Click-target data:
--
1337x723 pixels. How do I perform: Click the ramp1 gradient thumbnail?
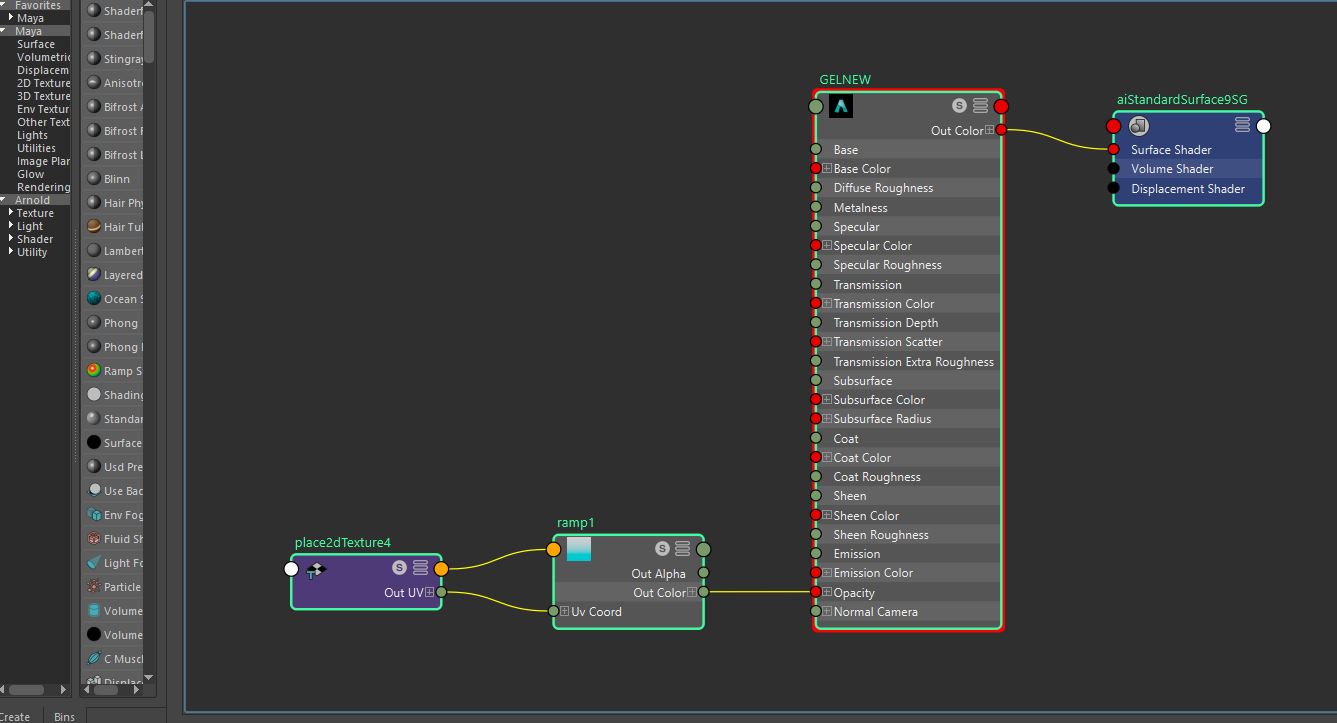tap(578, 549)
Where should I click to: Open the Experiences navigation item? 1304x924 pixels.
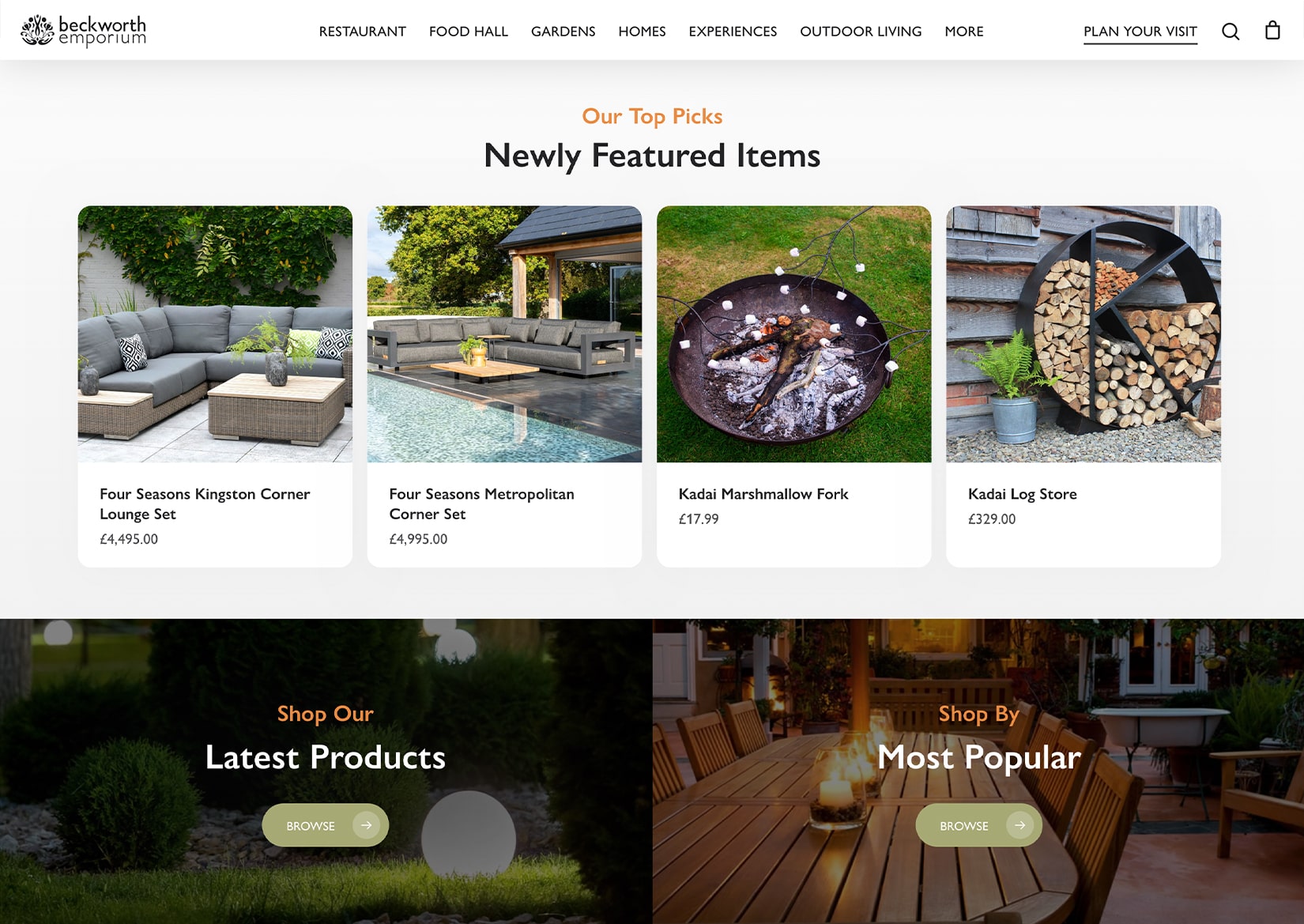coord(733,32)
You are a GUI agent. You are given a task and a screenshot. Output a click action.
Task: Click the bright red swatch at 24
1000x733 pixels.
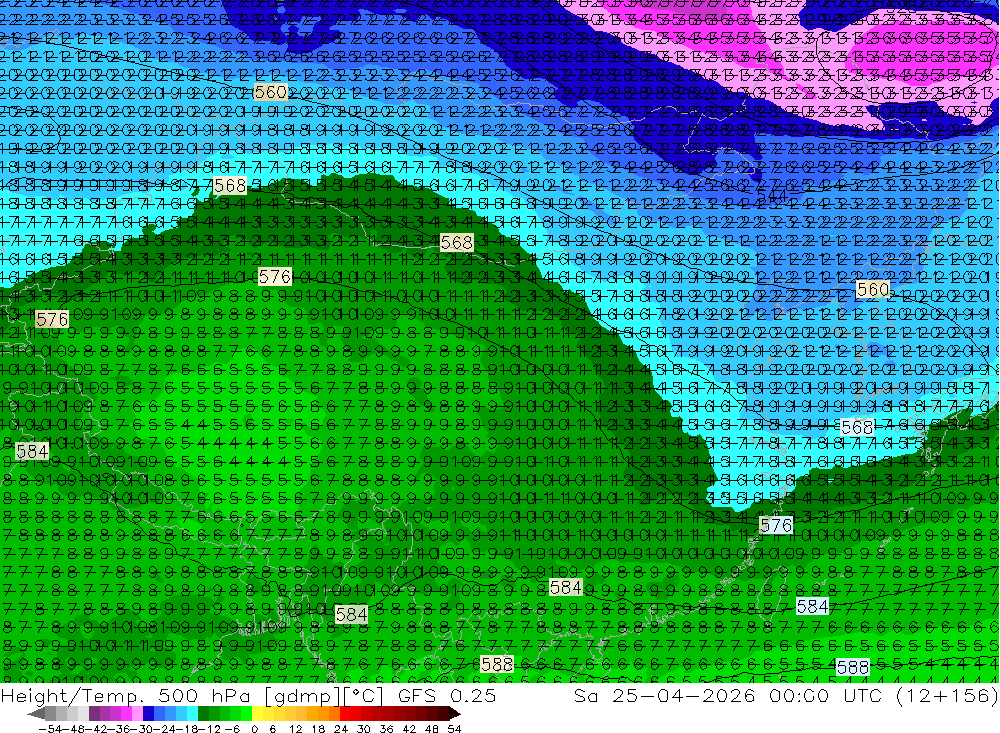pyautogui.click(x=345, y=714)
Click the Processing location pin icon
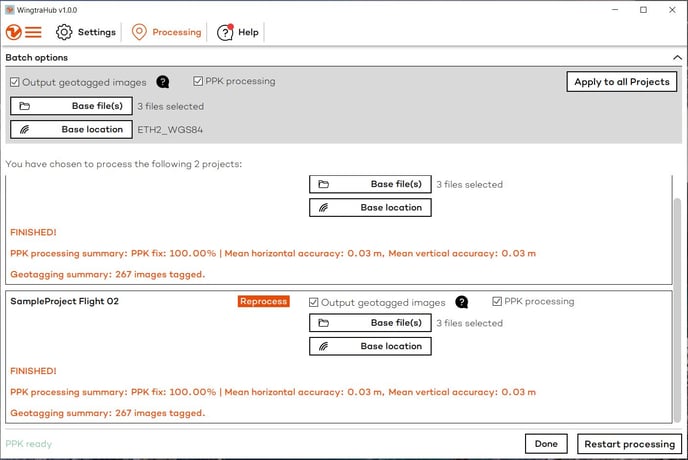Image resolution: width=688 pixels, height=460 pixels. [x=139, y=32]
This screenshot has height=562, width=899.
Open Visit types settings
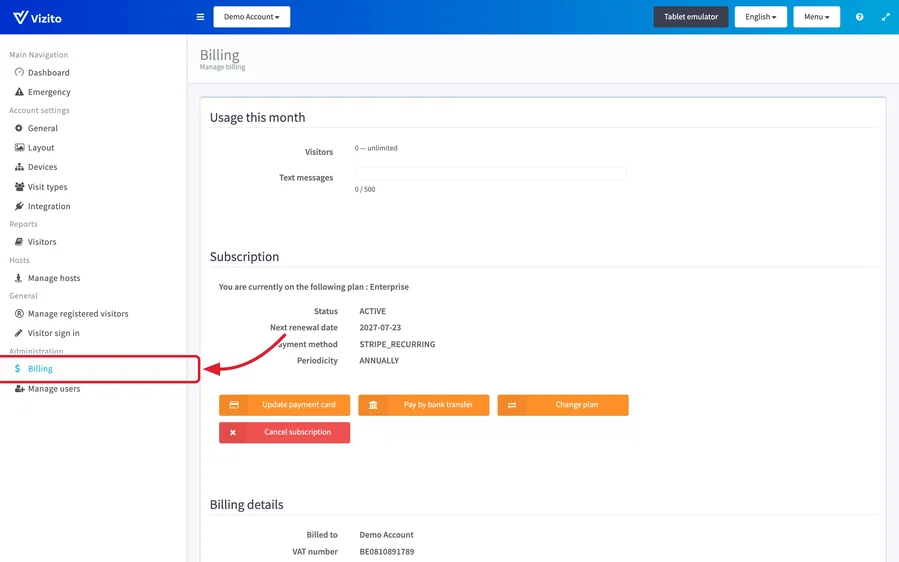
--
_DO THIS_
Count how many lines of the listing above contain the word "screenshot", and reply with the number alone.

_FINAL RESULT_
2